**Task details**
A faithful copy of all the data is required; pictures should not be included.

**Given data**
Start of Block

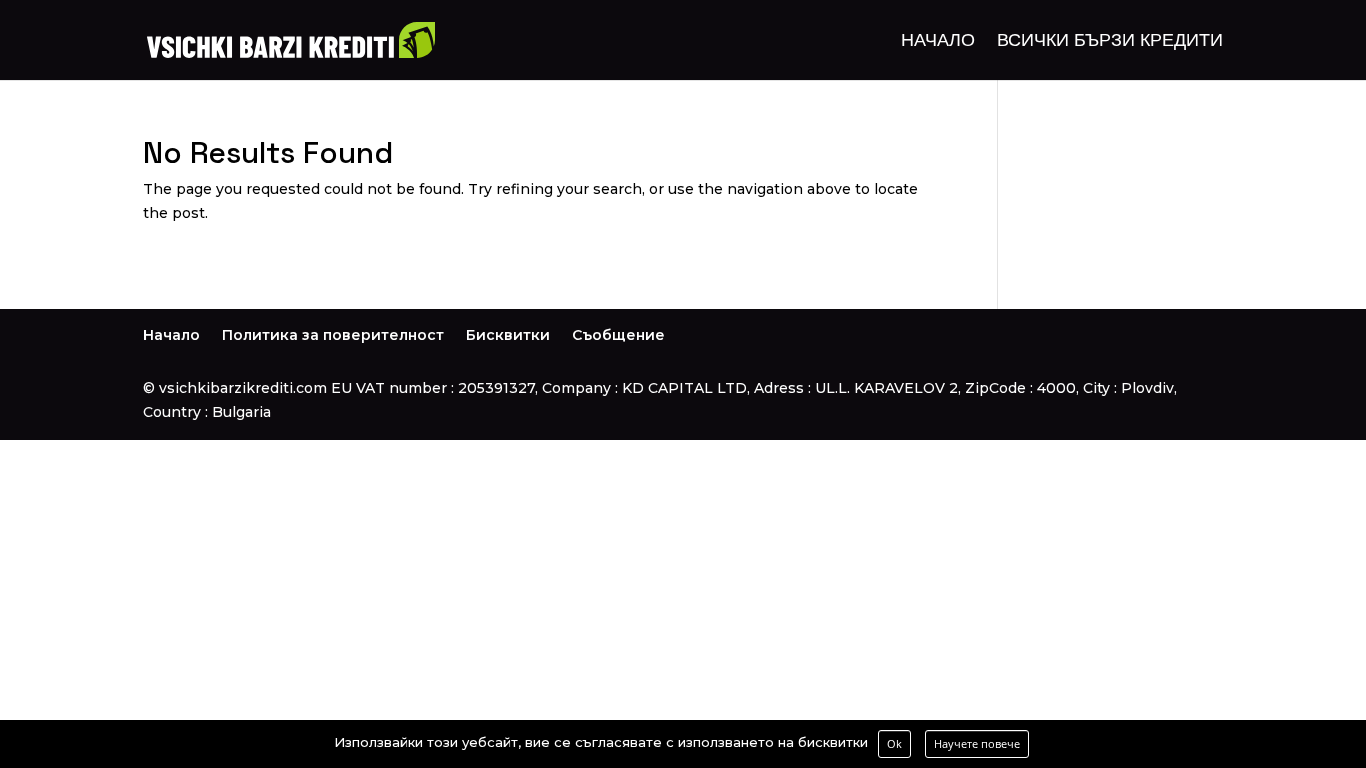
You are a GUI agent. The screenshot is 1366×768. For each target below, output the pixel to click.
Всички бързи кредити (1110, 42)
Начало (938, 42)
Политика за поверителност (333, 335)
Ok (894, 743)
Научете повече (977, 743)
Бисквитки (508, 335)
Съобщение (618, 335)
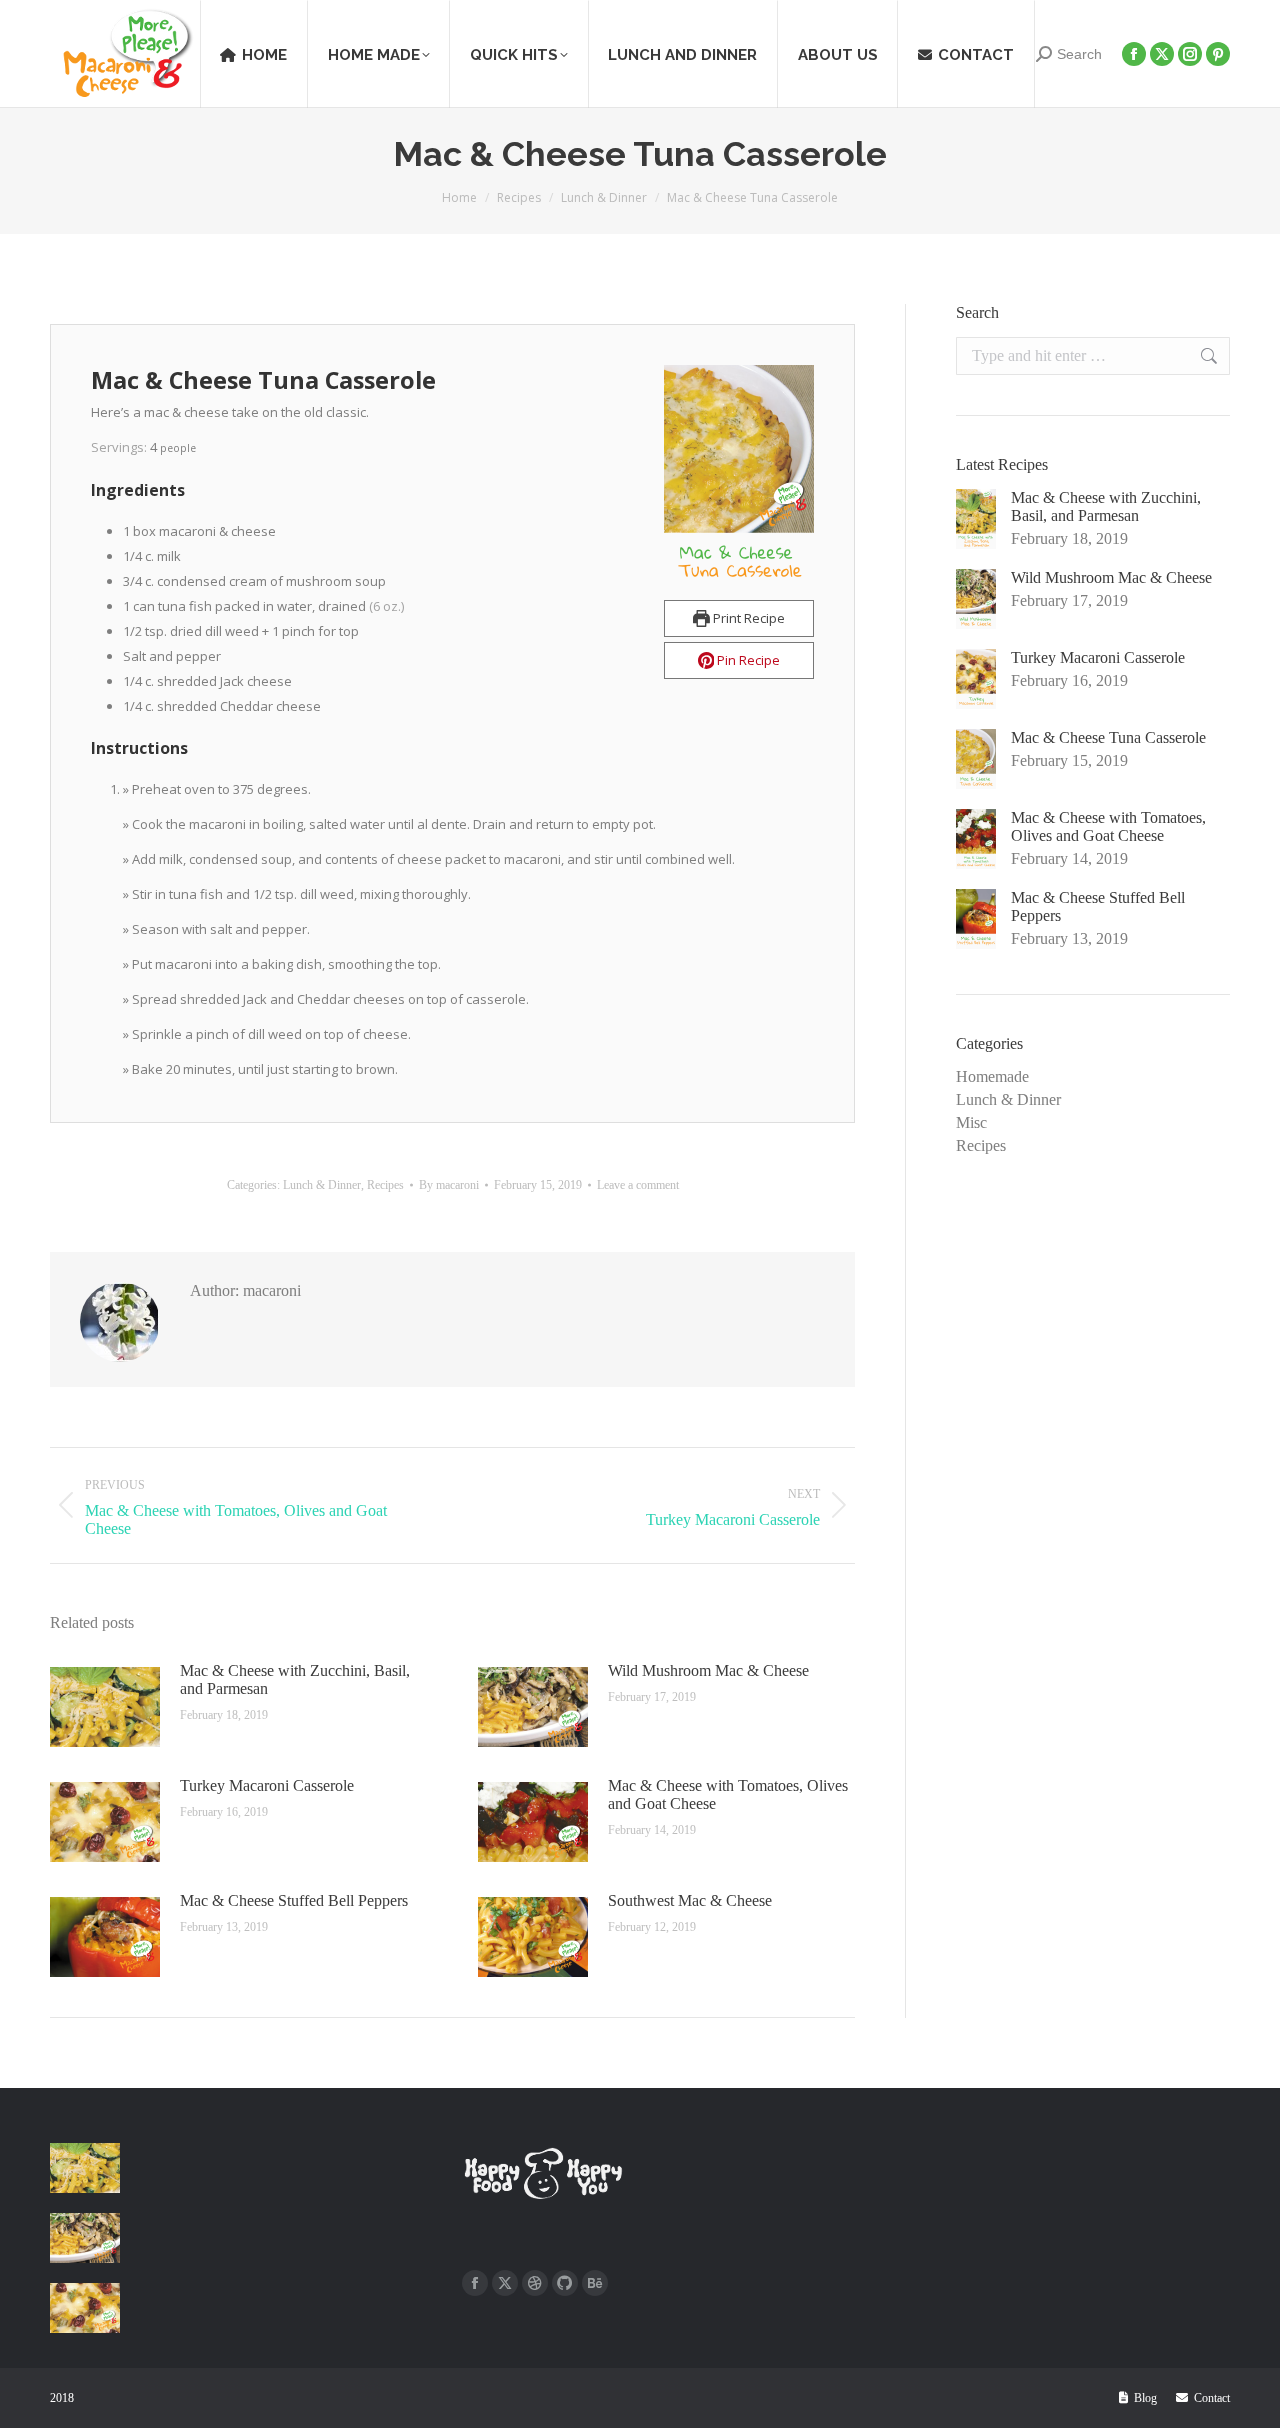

End of Block

**Solution to this problem**
You are a GUI agent. The screenshot is 1366×768. For each target below, output the pixel to click.
Всички бързи кредити (1110, 42)
Начало (938, 42)
Политика за поверителност (333, 335)
Ok (894, 743)
Научете повече (977, 743)
Бисквитки (508, 335)
Съобщение (618, 335)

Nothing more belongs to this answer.